>>>>

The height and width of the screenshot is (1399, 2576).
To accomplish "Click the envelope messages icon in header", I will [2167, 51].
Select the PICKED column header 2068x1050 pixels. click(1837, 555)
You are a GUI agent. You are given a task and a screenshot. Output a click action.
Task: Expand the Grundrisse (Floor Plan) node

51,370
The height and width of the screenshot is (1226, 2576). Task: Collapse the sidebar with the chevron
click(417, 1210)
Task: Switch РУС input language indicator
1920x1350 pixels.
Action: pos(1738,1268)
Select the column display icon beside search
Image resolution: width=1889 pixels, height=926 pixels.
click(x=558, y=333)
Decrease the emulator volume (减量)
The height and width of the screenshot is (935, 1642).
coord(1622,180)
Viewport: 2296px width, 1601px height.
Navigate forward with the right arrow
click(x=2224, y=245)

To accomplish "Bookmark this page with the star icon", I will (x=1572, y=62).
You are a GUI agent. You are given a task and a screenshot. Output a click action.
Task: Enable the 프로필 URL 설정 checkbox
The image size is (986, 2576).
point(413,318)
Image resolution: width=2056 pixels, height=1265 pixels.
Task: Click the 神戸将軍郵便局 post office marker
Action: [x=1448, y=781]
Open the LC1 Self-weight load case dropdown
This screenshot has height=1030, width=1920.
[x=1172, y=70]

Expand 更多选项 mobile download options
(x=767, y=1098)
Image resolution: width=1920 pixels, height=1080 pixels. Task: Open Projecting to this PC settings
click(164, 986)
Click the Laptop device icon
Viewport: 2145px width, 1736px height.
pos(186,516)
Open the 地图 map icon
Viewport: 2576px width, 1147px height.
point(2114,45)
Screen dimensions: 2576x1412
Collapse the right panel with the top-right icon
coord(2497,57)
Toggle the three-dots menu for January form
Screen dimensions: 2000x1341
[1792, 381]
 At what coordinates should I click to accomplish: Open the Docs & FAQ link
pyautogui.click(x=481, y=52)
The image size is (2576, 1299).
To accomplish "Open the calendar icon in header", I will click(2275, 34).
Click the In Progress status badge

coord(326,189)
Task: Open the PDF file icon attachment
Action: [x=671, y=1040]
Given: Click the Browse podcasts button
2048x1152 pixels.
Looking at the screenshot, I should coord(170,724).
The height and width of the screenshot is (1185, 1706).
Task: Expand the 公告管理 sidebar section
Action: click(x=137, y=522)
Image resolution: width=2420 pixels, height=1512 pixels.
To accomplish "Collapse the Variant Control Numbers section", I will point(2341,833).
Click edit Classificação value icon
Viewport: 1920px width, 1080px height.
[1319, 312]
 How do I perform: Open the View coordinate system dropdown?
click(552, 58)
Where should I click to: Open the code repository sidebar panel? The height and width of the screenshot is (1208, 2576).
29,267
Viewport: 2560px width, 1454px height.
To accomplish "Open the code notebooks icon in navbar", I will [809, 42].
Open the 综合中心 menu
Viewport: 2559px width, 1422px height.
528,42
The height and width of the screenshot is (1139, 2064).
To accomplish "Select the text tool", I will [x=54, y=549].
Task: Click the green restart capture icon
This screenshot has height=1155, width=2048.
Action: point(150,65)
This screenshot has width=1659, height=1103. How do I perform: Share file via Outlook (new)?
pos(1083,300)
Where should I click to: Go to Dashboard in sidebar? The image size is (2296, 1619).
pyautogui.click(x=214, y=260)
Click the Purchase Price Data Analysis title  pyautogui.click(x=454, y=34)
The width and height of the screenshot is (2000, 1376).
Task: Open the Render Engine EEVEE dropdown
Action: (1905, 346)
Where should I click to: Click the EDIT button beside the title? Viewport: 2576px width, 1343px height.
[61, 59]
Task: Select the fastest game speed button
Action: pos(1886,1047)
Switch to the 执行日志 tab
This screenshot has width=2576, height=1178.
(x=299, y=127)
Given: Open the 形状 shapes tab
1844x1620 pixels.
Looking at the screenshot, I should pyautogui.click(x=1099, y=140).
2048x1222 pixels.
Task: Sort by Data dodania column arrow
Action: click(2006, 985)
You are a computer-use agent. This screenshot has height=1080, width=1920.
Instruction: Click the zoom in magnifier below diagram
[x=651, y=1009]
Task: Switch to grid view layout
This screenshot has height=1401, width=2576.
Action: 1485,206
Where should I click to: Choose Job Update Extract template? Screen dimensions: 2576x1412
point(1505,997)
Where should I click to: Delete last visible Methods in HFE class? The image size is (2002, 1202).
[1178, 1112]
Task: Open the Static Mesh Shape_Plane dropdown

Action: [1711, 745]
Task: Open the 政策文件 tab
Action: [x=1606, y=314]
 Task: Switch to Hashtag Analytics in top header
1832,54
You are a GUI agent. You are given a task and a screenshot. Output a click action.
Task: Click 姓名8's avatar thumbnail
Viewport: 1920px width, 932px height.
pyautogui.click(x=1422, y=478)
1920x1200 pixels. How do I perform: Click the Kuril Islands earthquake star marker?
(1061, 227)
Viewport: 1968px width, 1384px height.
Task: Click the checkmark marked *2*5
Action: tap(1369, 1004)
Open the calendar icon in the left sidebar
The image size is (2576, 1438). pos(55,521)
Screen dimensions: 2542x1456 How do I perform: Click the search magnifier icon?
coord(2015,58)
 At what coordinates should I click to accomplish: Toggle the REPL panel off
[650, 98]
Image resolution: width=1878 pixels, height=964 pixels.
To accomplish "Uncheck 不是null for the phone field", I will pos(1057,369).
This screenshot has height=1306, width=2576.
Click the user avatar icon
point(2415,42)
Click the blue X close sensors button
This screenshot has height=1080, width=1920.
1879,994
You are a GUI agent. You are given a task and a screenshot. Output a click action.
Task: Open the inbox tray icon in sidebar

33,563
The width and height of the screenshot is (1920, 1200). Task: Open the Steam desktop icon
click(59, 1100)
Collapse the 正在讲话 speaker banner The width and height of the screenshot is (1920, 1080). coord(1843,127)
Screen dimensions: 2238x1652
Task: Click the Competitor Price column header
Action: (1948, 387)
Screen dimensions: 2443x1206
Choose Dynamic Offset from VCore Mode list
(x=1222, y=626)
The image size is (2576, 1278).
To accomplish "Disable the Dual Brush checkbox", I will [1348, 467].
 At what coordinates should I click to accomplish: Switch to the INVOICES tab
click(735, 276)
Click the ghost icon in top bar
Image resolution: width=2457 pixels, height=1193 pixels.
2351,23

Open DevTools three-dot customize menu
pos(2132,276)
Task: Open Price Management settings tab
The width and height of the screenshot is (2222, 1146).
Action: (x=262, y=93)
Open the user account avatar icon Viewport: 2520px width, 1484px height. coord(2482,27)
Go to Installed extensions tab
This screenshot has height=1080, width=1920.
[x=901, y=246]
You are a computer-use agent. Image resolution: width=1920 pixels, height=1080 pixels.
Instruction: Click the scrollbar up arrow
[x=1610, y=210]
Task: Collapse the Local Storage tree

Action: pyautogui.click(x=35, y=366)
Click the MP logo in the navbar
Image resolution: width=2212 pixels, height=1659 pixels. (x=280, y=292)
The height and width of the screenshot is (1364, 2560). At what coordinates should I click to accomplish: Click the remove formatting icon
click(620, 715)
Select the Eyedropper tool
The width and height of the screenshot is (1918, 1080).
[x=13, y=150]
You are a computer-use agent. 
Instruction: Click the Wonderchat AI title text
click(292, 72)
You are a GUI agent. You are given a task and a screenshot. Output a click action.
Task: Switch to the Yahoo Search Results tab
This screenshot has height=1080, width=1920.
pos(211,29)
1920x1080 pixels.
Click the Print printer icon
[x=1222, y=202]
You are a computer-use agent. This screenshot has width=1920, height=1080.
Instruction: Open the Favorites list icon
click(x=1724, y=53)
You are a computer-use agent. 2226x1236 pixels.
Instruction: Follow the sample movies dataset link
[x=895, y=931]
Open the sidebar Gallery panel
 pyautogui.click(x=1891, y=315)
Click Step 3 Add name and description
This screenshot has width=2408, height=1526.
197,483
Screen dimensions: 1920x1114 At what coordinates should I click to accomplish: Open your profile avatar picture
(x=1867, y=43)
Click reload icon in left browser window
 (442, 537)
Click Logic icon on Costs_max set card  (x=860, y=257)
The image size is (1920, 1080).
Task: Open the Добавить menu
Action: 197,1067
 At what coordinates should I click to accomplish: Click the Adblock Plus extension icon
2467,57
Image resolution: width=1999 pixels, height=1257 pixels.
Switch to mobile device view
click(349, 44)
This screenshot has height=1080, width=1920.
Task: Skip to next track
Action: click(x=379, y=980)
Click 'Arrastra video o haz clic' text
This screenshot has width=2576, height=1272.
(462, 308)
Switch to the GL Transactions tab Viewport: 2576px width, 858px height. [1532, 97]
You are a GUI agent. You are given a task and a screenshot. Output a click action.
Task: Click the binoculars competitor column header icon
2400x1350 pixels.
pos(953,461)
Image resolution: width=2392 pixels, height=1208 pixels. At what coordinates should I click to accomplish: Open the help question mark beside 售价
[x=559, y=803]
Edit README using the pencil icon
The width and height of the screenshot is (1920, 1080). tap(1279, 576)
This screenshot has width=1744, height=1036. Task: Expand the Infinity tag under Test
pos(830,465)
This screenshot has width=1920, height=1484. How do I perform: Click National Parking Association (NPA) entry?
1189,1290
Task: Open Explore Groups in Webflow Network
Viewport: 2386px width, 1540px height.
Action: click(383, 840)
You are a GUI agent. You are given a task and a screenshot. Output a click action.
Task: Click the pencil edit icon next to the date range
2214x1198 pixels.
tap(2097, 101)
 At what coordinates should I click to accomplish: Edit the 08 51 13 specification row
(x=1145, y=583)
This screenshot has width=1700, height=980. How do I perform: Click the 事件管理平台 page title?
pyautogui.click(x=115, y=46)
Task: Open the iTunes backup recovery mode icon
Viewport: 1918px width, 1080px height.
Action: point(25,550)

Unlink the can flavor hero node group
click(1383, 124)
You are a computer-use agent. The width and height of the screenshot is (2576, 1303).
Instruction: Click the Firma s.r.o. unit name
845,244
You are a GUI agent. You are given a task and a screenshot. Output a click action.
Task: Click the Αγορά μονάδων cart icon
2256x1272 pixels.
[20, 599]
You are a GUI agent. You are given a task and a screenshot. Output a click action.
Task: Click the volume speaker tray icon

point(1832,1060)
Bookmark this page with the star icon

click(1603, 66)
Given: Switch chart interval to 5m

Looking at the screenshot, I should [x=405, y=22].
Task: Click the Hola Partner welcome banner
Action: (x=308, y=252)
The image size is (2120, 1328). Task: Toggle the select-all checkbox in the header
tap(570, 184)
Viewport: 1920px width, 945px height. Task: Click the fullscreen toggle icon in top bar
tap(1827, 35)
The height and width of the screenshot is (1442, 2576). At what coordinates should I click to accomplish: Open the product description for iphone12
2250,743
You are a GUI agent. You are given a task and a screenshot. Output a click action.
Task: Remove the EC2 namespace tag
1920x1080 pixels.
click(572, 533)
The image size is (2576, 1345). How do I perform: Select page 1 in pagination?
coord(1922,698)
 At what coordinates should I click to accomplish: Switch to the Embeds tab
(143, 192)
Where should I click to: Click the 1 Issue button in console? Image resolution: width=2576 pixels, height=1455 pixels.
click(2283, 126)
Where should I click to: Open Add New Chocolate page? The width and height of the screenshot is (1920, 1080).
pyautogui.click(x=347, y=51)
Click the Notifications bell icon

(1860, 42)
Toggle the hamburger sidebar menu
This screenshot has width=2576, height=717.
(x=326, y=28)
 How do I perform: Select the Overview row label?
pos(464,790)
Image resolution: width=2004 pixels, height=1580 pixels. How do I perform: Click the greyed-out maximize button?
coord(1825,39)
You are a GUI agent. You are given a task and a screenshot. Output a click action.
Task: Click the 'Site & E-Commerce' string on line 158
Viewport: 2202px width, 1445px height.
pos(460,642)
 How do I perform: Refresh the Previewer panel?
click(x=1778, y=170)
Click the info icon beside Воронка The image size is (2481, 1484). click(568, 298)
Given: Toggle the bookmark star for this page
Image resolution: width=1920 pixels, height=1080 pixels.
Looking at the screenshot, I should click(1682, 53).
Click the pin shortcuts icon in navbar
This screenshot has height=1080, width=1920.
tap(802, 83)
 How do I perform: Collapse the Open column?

<<<<

Task requirements: All lines of the listing that contain the word "computer" should be copied out.

Task result:
You are a computer-use agent. This screenshot has height=1080, width=1920.
You are a computer-use agent. Image resolution: width=1920 pixels, height=1080 pixels.
You are a computer-use agent. 
You are a computer-use agent. This screenshot has width=1920, height=1080.
You are a computer-use agent. 2226x1236 pixels.
You are a computer-use agent. The width and height of the screenshot is (2576, 1303).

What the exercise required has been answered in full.